De un lado, entonces, el melancólico y extravagante Rodolfo de Bohemia, cabeza del Sacro Imperio Romano Germánico, un mecenas manirroto y acosado por las deudas, aficionado al arte, los autómatas, los gabinetes de curiosidades o los arcanos de la alquimia, protector de astrólogos y nigromantes, secretamente enamorado de una mujer casada. De otro, el judío Meisl, tardío benefactor de sus hermanos de religión, que se encuentra con aquel una sola vez, ya al final de su vida, disfrazado de carnicero. Dos mundos radicalmente distintos que Perutz recrea y retoma, como a fogonazos, de la mano de otros personajes no menos memorables. Entre los históricos, el gran rabino Loew, a quien se atribuye la creación del Golem, sabio cabalista que desempeña un papel fundamental en la trama; el matemático y astrónomo de la corte Johannes Kepler, sucesor de Tycho Brahe, tan pobre que se ve obligado a ganarse la vida haciendo horóscopos en los que no cree; el todopoderoso mayordomo real Philipp Lang, hombre fuerte de la monarquía, o el futuro caudillo Wallenstein o Waldstein, que se distinguiría en la Guerra de los Treinta Años. Y junto a ellos, los notables del ghetto o los nobles bohemios enzarzados en disputas políticas, teológicas o sentimentales, una entrañable galería de personajes del pueblo como ese antiguo bufón, heredado por Rodolfo de su padre y predecesor Maximiliano, que ejerce ahora como fumista, o la pareja de cómicos ambulantes a los que se aparecen los fantasmas de un grupo de niños víctimas de la peste.

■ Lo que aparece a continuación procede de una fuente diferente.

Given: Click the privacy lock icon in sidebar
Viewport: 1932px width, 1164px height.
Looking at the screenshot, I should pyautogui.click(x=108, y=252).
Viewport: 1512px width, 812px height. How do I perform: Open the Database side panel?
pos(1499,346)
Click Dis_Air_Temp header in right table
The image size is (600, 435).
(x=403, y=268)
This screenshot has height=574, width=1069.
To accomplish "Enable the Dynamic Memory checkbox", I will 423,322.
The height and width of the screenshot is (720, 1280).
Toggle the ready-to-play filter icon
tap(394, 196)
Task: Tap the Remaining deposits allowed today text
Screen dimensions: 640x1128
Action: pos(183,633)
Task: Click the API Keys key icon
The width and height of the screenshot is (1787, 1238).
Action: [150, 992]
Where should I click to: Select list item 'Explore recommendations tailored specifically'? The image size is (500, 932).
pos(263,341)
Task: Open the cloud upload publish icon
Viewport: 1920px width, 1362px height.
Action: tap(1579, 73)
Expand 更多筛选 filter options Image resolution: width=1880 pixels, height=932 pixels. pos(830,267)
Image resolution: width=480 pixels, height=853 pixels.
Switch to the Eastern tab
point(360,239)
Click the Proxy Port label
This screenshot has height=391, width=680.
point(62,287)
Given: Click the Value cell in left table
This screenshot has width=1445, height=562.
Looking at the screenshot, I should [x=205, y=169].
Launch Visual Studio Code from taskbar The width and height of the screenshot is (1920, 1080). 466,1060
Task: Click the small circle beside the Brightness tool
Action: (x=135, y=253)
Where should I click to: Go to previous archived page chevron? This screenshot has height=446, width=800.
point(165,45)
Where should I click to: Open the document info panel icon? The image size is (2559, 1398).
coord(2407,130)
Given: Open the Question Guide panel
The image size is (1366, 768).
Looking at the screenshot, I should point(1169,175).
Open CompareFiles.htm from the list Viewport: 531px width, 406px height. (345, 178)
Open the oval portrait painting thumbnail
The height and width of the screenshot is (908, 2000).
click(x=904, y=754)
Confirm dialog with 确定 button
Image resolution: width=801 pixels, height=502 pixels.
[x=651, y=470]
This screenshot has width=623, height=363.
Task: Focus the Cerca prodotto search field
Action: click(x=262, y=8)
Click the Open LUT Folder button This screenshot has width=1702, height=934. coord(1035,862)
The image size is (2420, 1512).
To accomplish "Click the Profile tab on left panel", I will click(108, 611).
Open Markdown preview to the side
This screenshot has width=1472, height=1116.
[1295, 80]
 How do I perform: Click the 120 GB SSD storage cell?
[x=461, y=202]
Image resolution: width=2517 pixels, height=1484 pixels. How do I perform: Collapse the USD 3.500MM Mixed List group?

Pertuz describe un universo mágico, pero de contornos bien reales, que si en el caso de la corte está marcado por las caprichosas excentricidades del emperador, deslumbra cuando trata de los devotos de la Torá por un riquísimo acervo de historias, tradiciones y mitos, inserto en la vida cotidiana que asume los prodigios -los perros hablan, comparecen ángeles, los azares siguen designios misteriosos- como algo natural, inseparable de la propia existencia. Un aire de fábula tiene también el tono que emplea el narrador, que se sirve de recursos de los cuentos populares para dar una impresión de inocencia, matizada por la ironía. Hay en fin, o puede intuirse, una cierta nostalgia por el viejo barrio judío que Perutz llegó a conocer antes de su demolición, a la que se refiere en el citado epílogo. Poco queda del laberinto que fueron sus calles, pero aún hoy permanece el puente asociado a la maravillosa historia de los amantes que se citan en sueños, al conjuro del gran rabino que ha logrado que se abracen el rosal y el romero. Unidos, como aquellos en la distancia, por el cálido aliento de la brisa junto al río.